# Reflections on the implementation of an acute general surgical COVID‐19 roster at North Shore Hospital, Auckland – a prospective observational study

**Authors:** Jamie‐Lee Rahiri, Rebecca Teague, Teresa Holm, Jason Tuhoe, Jonathan Koea

PMC · DOI: 10.1111/ans.19402 · 2025-03-05

## TL;DR

This study evaluates a surgical roster implemented during New Zealand's first COVID-19 lockdown and suggests improvements for future use.

## Contribution

The paper introduces a feasible pandemic surgical roster and proposes enhancements for future adaptations.

## Key findings

- Acute general surgical admissions decreased by 19.8% during the CCR period compared to 2019.
- Acute cholecystectomies increased, while procedures like carbuncle/cyst excision and endoscopy decreased significantly.
- The roster was feasible without compromising patient safety, but adaptations are recommended for future use.

## Abstract

Nearly 5 years after the arrival of coronavirus disease (COVID‐19) in New Zealand (NZ), many lessons have been learned. At North Shore Hospital (NSH) in Auckland, NZ, a general surgical COVID‐19 Crisis Roster (CCR) was established for the first lockdown in 2020. This study summarizes the prospective monitoring of our CCR and offers a framework for adapting our roster for future pandemics.

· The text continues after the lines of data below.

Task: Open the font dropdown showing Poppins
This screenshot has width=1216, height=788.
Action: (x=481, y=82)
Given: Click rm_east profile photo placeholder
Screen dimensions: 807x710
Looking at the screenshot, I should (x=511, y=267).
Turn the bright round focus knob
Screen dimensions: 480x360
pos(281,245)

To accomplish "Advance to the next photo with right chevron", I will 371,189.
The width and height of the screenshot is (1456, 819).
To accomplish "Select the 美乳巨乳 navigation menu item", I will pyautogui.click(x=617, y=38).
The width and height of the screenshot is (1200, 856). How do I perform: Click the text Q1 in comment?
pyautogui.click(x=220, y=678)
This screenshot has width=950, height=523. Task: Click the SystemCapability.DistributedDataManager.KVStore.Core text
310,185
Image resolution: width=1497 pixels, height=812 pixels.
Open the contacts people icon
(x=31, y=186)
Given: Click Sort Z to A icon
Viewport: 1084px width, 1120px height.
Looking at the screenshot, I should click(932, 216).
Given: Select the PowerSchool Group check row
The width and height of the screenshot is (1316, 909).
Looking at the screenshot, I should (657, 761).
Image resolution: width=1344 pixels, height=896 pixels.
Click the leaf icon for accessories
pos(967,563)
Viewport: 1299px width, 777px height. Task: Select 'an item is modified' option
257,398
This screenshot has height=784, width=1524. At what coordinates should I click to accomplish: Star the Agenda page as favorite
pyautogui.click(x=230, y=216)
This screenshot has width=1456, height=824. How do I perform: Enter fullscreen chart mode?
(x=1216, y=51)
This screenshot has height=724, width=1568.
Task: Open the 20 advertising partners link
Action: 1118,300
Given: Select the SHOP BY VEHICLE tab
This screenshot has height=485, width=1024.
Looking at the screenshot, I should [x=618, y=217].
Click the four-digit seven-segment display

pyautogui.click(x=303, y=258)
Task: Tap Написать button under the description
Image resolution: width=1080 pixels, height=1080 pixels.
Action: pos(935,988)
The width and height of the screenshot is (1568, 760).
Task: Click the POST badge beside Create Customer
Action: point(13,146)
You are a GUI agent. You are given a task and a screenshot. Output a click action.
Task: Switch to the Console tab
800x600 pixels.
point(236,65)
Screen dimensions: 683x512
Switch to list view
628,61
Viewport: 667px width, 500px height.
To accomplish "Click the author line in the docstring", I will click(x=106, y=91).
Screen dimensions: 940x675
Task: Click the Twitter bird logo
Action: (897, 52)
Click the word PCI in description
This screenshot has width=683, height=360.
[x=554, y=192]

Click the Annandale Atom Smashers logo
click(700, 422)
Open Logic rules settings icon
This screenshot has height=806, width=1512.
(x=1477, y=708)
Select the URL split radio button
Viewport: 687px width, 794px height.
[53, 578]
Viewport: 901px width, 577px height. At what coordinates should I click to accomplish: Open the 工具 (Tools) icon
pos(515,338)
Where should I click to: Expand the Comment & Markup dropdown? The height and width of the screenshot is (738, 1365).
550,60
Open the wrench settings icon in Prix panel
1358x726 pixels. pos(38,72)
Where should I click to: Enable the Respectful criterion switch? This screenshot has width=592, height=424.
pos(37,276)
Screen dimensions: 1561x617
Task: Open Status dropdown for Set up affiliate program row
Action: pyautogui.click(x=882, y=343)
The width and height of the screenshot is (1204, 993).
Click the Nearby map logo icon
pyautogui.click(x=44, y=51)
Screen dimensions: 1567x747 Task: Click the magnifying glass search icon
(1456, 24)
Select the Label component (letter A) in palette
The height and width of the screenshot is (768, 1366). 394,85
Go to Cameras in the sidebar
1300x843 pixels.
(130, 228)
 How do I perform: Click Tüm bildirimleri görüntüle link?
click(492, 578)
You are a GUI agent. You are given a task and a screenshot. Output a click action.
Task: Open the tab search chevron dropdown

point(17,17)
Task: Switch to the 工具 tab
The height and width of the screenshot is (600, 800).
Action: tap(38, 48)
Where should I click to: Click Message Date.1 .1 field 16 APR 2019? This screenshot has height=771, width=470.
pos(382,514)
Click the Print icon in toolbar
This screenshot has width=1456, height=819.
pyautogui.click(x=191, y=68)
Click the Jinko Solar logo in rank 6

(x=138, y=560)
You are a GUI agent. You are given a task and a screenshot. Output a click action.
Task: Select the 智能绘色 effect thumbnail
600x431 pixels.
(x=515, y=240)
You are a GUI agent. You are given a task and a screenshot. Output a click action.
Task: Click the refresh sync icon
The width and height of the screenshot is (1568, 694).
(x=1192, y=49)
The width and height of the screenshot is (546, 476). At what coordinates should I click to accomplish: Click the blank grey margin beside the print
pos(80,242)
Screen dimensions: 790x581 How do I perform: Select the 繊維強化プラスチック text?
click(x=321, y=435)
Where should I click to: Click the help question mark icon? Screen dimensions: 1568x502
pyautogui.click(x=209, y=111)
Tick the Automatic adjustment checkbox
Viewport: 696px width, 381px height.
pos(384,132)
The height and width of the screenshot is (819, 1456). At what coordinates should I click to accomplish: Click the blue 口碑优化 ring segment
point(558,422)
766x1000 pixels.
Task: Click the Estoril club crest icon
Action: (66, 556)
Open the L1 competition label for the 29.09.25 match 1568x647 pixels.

A prospective observational review of all acute general surgical admissions (from 30 March 2020 to 26 April 2020) was performed and compared with admissions over the same period in 2019.

A total of 443 patients were admitted to NSH during the CCR period compared with 552 patients in 2019 (−19.8%, P = 0.001). The rate of acute cholecystectomies increased (+54.5%, P = 0.002) whilst operations related to carbuncle/cyst excision (−83.3%, P < 0.02), endoscopy (−62.5%, P = 0.04), and surgical interventions for postoperative complications (−72.2%, P = 0.03) decreased. No significant differences in the rate of (re)admissions for postoperative complications or grade of complication were observed (P = 0.66). Within the context of no surgical team members contracting COVID‐19, the cancellation of outpatient clinics, and elective operating lists, the CCR was deemed feasible and easy to implement.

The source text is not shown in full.